The other problem with the American healthcare system is that it siphons off wealth from those in their end of life. Good luck planning a good life for your children: The government will take everything you own for your nursing home. That also has major impacts in term of stability.
But of course in socialized healthcare you do need to decide what is and isn't worth treating in some way and when cuts are needed you end up in dark places like Canada is with MAiD.
It's hard to say. I'm inclined to believe there are benefits and drawbacks to each approach.
Yeah, totally agree. The American system seems to have, despite its amazing innovations and advances, that we all benefit from sooner or later, the worst of both worlds: neither an efficient market-driven approach not a particularly socialised one either. And that's despite the US government spending more per head than I think any other country on healthcare.
The ties between government, big pharma, insurance companies and hospital systems must be so entrenched that it's very difficult to see a way out.
Add that to America disintegrating into a low-trust society where one almost has to assume that any stranger one meets is out to scam you/get your money somehow and it results in a country where it's terrible to be vulnerable. Which is one of the ways we grow as people, thus leading to emotional stunting amongst the populace, which in turn makes us less resilient and willing to act (particularly since we can't cooperate anymore) and therefore in my opinion sow the seeds of our own destruction.
> And that's despite the US government spending more per head than I think any other country on healthcare.
Far more per head — part of which is higher cost of labor and that healthcare is extraordinarily labor intensive. But, its also fairly high as a GDP share, for which excuses like that don’t work. The US just genuinely has a healthcare system that is ludicrously inefficient unless your goal is maximizing the wealth-based quality differential, in which case Mission Accomplished.

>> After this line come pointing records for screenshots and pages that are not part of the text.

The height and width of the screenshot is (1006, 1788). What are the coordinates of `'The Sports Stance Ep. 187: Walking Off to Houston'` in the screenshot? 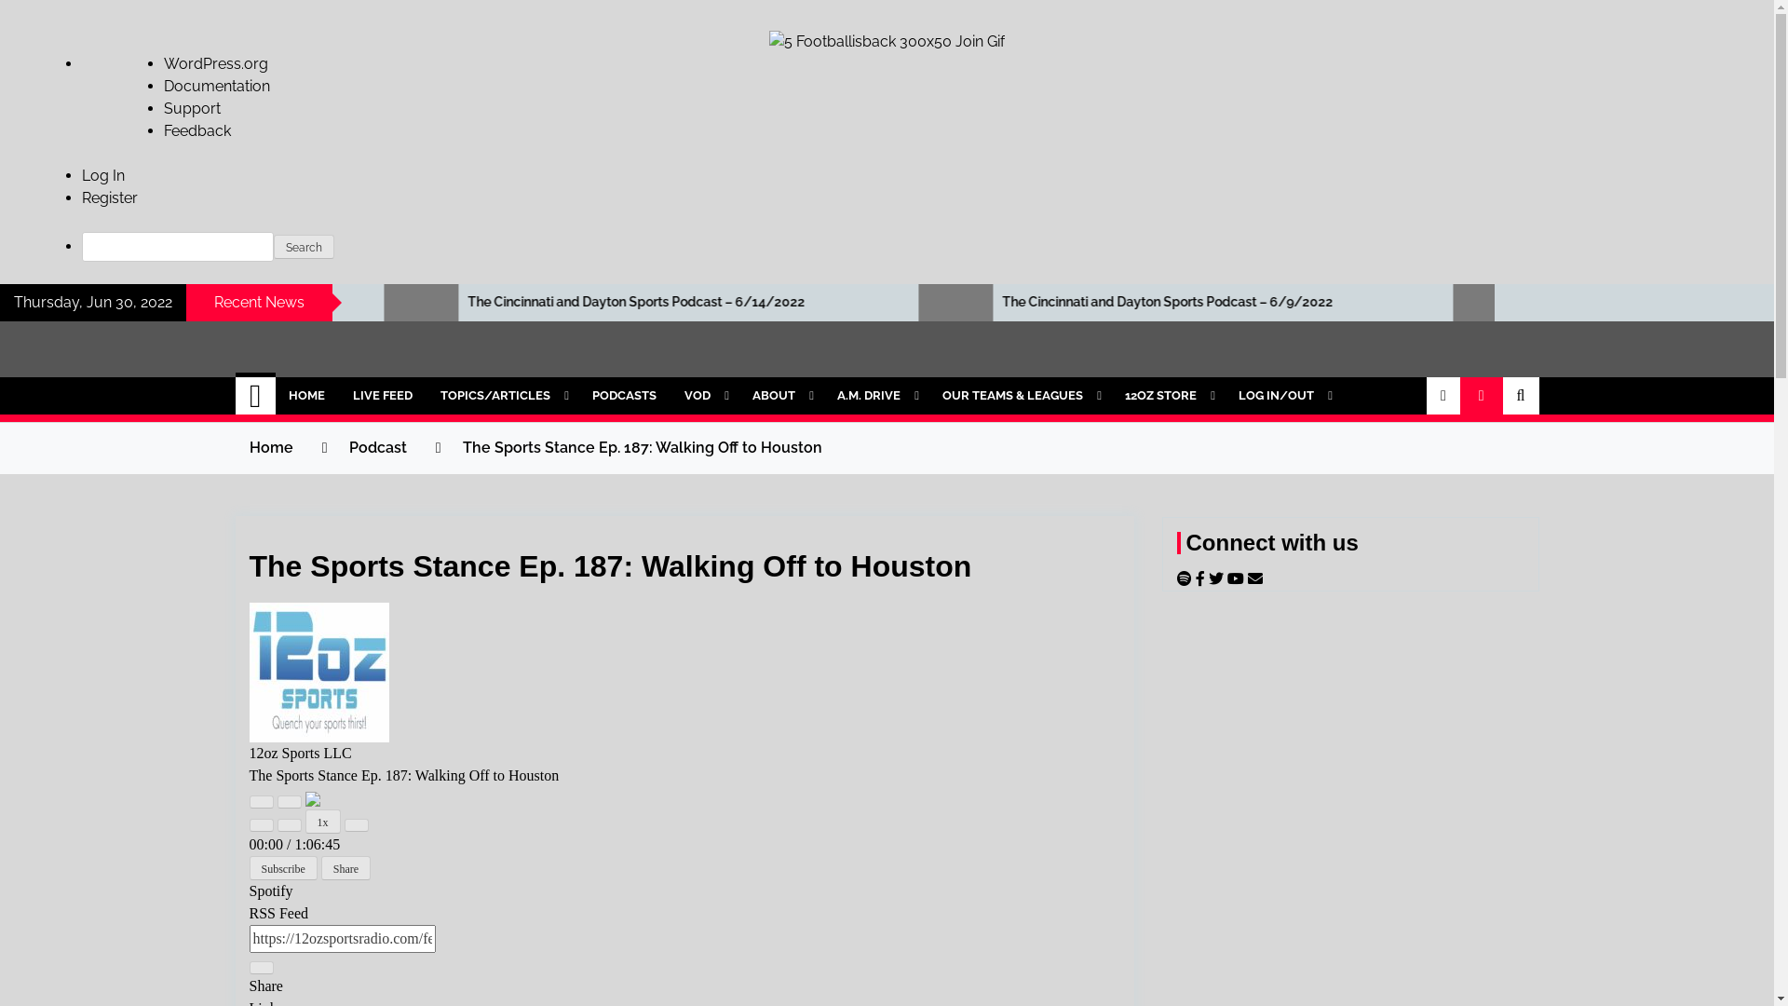 It's located at (642, 447).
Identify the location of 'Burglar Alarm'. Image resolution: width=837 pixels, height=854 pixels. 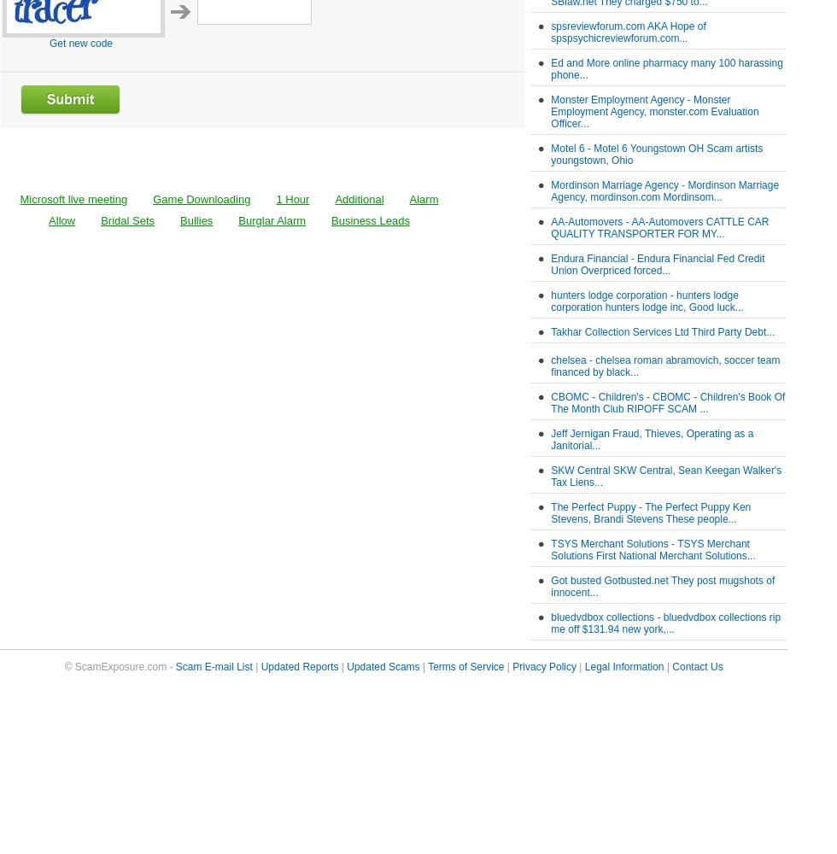
(272, 220).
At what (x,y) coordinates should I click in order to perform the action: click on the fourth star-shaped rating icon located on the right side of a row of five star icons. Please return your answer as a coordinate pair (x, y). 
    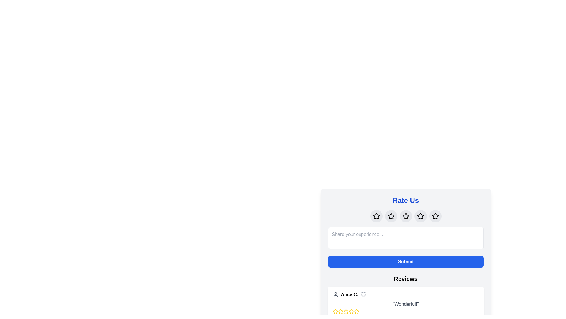
    Looking at the image, I should click on (420, 216).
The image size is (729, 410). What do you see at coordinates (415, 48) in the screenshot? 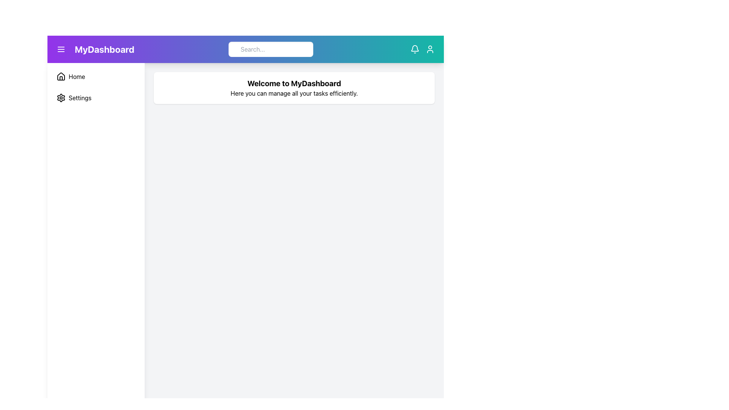
I see `the lower curved portion of the bell icon located in the top-right area of the navigation bar` at bounding box center [415, 48].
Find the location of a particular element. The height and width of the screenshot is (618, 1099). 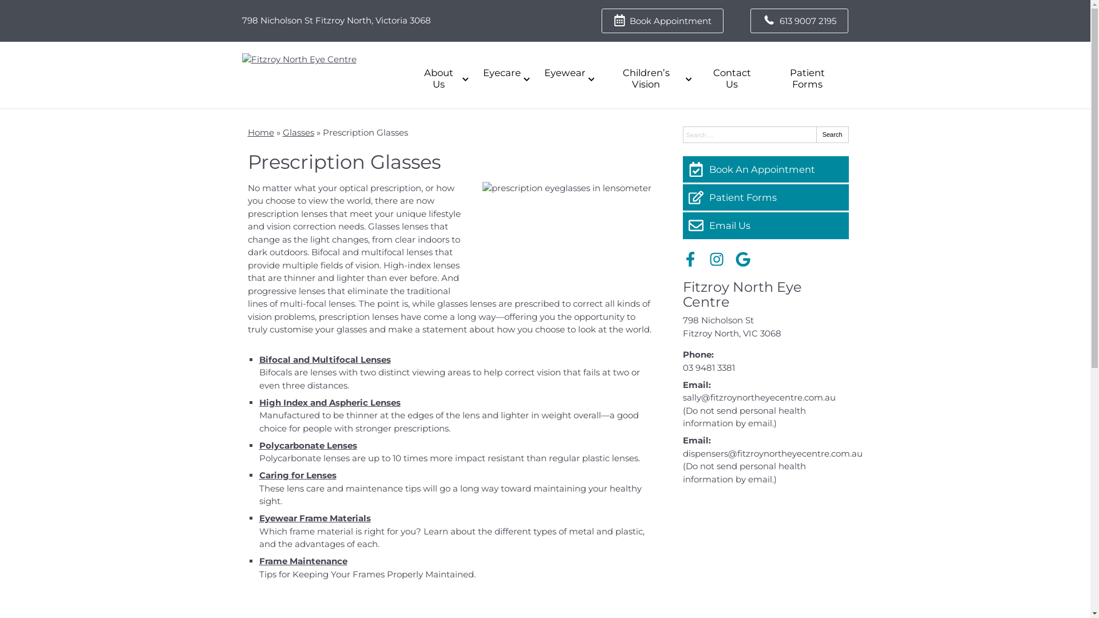

'Book An Appointment' is located at coordinates (765, 169).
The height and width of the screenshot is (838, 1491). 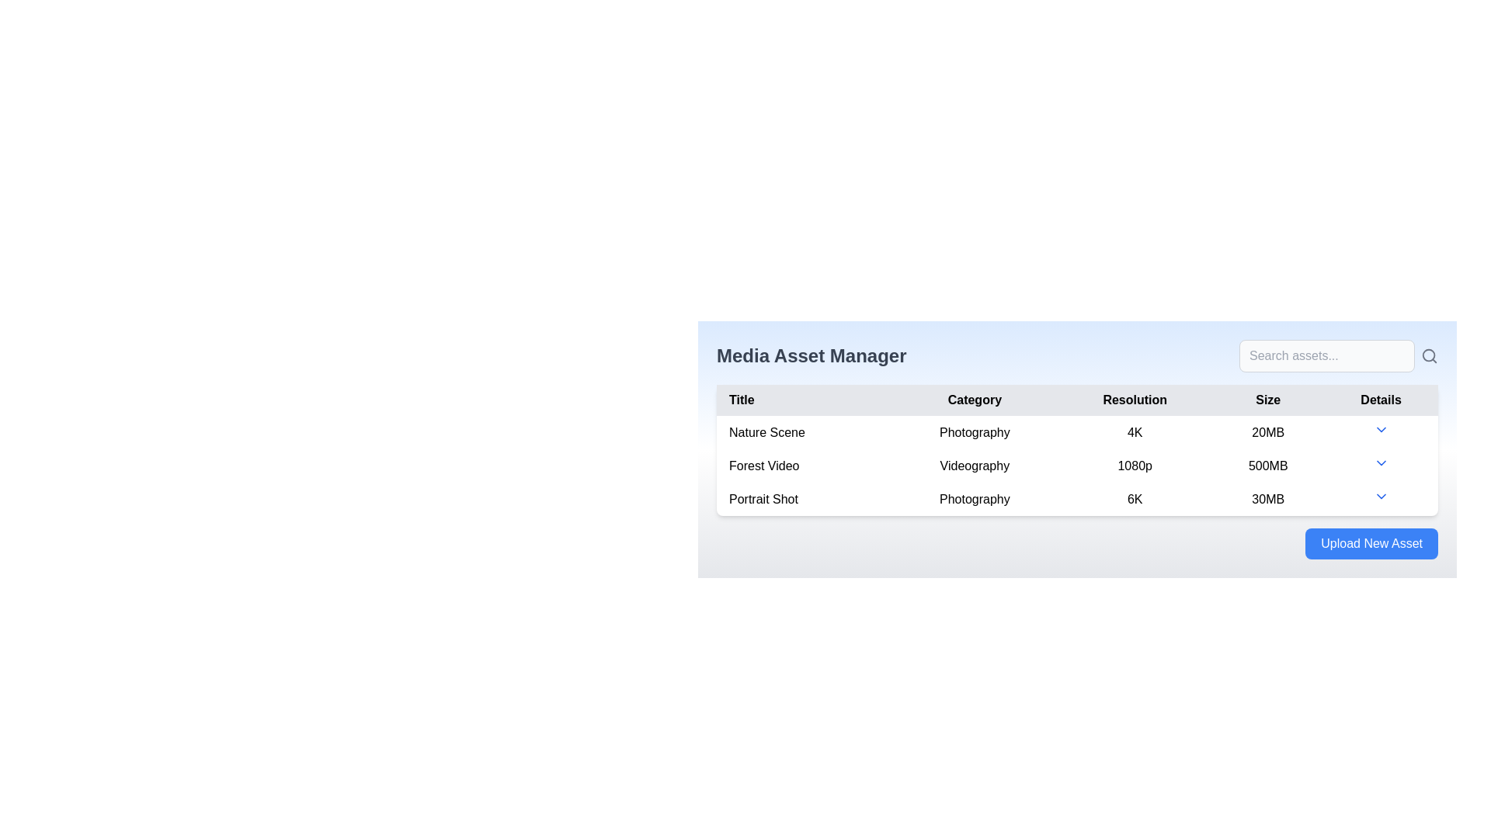 What do you see at coordinates (1371, 543) in the screenshot?
I see `the prominently styled button with a blue background and white text stating 'Upload New Asset'` at bounding box center [1371, 543].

I really think this cynical take on wealth needs to stop. This is far more likely explained by politics.
Or more precisely: efficiency is distorted by compassion. Which is then recovered by efficiency. Which is again modified by compassion. If your system is a bewildering mish-mash of cost increasing political interventions and cost reducing market innovations then it's never going to work. But lawmakers need something to do to stand out, and so do business people.
> I really think this cynical take on wealth needs to stop. This is far more likely explained by politics.
The only mention of wealth was describing the effect. Yes, politics is a key part of how that effect is acheived. (Of course, advocacy by those with wealth is a key part of how the politics happens, and... well, the politics/wealth interactions here are basically a near-infinite chain. They aren’t competing explanations.)
While it's hard to say, that might be the news you read, rather than reality.